SKOWHEGAN — Selectmen are scheduled to deal with a couple of thorny street issues during their regular meeting Tuesday night — Moody Street and Cowette Street.

The meeting is set to begin at 5:30 p.m. in the assembly room at the Town Office on Water Street.

Some residents of Moody Street want it to be a town street, not a private way, which it is now. And some residents of Cowette Street, one of a couple of town streets that are used as a shortcut between North Avenue and Madison Avenue, want that street changed into a one-way street because of heavy traffic.

Discussion about Moody Street began in December. The street, with just a handful of homes, fell through the cracks when the last six private streets to become town-accepted roads were taken over at Town Meeting in 2010.

The difference between then and now is the fact that all of the landowners in 2010 benefited from the move. This time, there are abutters whose back yards are on Moody Street and might not want to provide easements to allow the street to be a town way.

Skowhegan selectmen agreed 5-0 at their last meeting three weeks ago to have the town manager send registered letters to three property owners in the area and to get a cost estimate on a survey to see what the results of making Moody Street a town way would mean to residents and abutters.

In the meantime, the town will continue “in good faith” to plow the street.

The short, dog-leg street with three houses on it behind the Skowhegan-Madison Elks Lodge is technically not a town street like all the others in Skowhegan.
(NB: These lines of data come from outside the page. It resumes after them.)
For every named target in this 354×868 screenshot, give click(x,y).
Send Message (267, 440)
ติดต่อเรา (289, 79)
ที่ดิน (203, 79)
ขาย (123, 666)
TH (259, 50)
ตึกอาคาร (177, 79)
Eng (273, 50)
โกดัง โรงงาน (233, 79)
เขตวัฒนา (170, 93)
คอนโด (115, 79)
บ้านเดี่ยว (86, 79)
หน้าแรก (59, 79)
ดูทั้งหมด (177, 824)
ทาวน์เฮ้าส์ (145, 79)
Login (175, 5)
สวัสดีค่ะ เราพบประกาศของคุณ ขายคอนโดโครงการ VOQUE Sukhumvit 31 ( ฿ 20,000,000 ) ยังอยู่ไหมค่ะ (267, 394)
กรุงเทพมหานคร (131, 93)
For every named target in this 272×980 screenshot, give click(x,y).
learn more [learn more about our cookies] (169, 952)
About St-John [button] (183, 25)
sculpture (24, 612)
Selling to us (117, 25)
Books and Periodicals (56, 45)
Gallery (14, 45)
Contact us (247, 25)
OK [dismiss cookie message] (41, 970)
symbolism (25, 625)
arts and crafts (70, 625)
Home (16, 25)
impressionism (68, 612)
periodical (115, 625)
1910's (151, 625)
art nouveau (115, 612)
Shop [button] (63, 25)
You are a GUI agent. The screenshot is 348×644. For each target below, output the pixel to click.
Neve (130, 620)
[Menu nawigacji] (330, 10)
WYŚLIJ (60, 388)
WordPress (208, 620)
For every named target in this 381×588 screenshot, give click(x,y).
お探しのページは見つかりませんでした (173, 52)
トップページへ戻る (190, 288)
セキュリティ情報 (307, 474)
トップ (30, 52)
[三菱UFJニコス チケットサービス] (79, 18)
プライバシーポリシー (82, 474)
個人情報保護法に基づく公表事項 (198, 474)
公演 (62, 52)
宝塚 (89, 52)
It’s a private road, but it’s been plowed by the town for decades.

Town Manager Christine Almand said Monday that selectmen will have taken all the information gathered over the past three weeks and come up with a solution, which could mean closing Moody Street as a public way.
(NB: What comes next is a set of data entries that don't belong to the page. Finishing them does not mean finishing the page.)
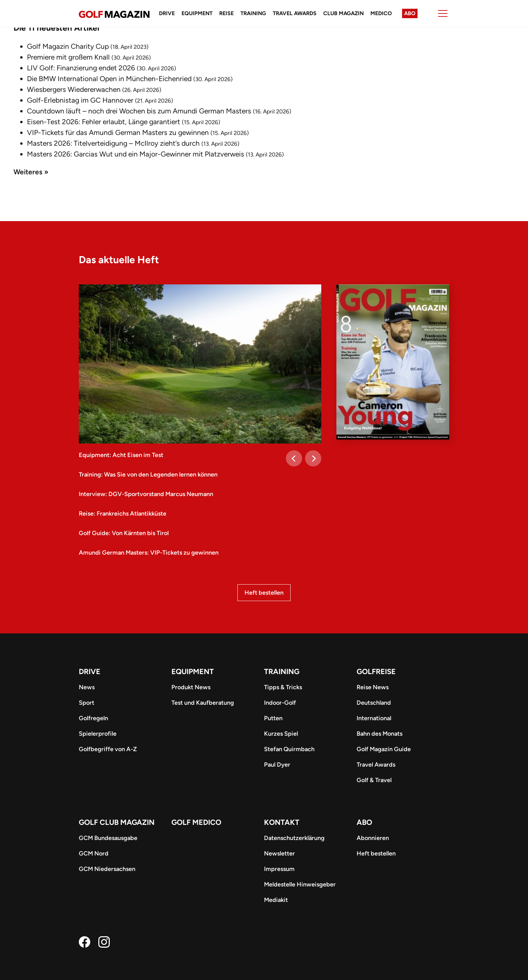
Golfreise (376, 671)
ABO (364, 822)
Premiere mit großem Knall (68, 57)
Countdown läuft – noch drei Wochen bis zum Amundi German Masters (139, 111)
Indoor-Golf (280, 703)
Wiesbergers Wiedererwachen (74, 89)
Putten (273, 718)
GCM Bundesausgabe (108, 838)
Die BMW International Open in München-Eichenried (109, 79)
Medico (381, 13)
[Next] (313, 458)
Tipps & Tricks (283, 687)
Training (253, 13)
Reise (227, 13)
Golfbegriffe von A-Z (108, 749)
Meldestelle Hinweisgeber (300, 884)
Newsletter (279, 853)
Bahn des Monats (380, 733)
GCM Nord (94, 853)
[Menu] (443, 13)
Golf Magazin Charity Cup (68, 46)
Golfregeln (93, 718)
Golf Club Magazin (116, 822)
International (374, 718)
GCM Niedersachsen (107, 869)
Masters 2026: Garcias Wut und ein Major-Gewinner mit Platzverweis (136, 154)
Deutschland (374, 703)
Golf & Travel (374, 780)
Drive (167, 13)
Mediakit (276, 900)
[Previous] (294, 458)
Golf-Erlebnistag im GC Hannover (80, 100)
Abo (410, 13)
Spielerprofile (97, 733)
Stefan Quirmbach (289, 749)
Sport (86, 703)
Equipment (197, 13)
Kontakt (282, 822)
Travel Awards (294, 13)
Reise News (373, 687)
“They will determine whether to finally say we are finally going to pursue it as a town road or we’re not,” Almand said. “If it’s determined we’re not going to pursue it as a town road, then legally we have to stop plowing and doing any maintenance to that road.”
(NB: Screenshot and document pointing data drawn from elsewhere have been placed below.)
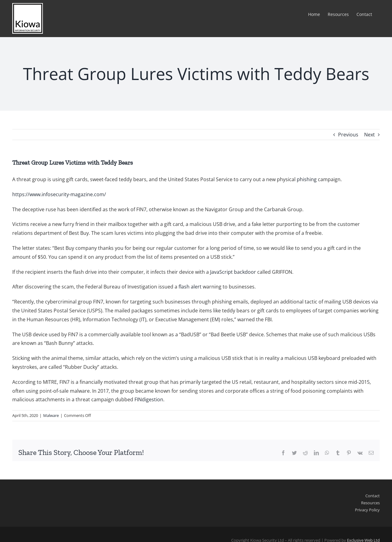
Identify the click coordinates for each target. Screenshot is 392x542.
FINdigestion (149, 399)
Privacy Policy (367, 510)
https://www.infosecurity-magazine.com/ (59, 194)
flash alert (190, 287)
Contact (372, 496)
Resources (370, 503)
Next (369, 135)
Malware (51, 415)
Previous (348, 135)
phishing (307, 179)
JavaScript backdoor (233, 272)
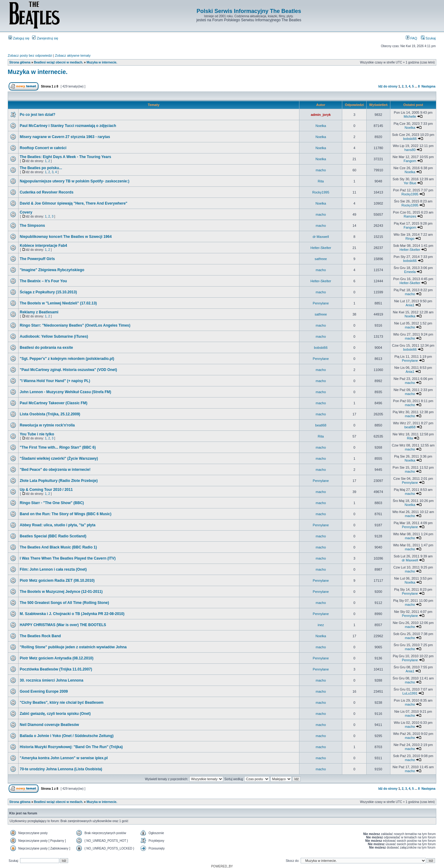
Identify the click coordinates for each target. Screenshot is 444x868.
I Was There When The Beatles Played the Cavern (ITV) (68, 558)
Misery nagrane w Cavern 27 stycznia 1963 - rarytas (65, 137)
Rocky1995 (321, 192)
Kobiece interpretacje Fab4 (43, 245)
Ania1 (410, 305)
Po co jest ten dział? (37, 115)
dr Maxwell (321, 237)
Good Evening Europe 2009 (44, 691)
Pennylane (321, 303)
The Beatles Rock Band (40, 636)
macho (321, 170)
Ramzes (410, 216)
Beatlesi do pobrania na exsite (47, 347)
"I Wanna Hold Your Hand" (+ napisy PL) (55, 381)
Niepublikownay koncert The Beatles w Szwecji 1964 (66, 237)
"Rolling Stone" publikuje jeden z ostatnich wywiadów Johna (73, 647)
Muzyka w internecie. (102, 62)
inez (321, 625)
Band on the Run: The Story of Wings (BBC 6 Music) (65, 514)
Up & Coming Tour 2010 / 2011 (46, 490)
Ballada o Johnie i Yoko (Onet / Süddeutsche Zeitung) (67, 736)
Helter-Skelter (321, 248)
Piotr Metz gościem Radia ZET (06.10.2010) (57, 580)
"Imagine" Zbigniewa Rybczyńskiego (52, 270)
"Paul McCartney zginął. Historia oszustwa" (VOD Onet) (68, 370)
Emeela (410, 272)
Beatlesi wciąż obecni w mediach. (59, 62)
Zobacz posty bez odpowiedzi (30, 55)
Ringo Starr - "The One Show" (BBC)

A legal opinion from the town attorney said it is against the Maine Constitution for a municipality to spend taxpayer money maintaining or cleaning up private property, which board Chairman Don Skillings said at the last meeting in January made him uncomfortable.

Almand said Monday the town has limited options if officials are unable to obtain easements from the abutters to Moody Street.

The other issue raised last month was about whether it is reasonable or even legal to stop a service such as snow plowing in an area that has been served for decades without first taking the question to residents at a town meeting.

Another issue is what would happen if there was a medical or fire emergency on Moody Street if the road is not plowed.

Almand sent out letters to the five abutters on Hanover Street, to one on Smith Street and to the Skowhegan-Madison Elks lodge.

Skip Hodgdon, chairman of the Elks lodge board of trustees, said in a letter that his board “has no interest” in seeing the section of Moody Street that crosses their property becoming a town-accepted road. They are not in favor of giving up any of their parking lot behind the lodge, which is on Silver Street.

Almand said the estimated cost of the survey would come in at about $1,950, a cost that could be picked up by the town’s legal fund. She said town officials are not sure, without a survey, where the property lines are and how much of Moody Street is on Elks property.

The Elks lodge also owns a house on Hanover Street that sits next to the club’s parking lot, Almand said. The mail box for that house is on Moody Street, further complicating the matter.

“The town at this point, with abutters either not wanting to grant easements or being wary of granting easements, it’s going to be difficult to make it a town road,” Almand said. “But if they want to pursue that, they need to go forward with the survey to see how it affects people’s properties.”

Charles and Helene Bolstridge, both 78, say they’ve lived on Moody Street since the mid-1980s, and they’re afraid town snow plows will stop coming, even as a blizzard raged outside their home on Monday.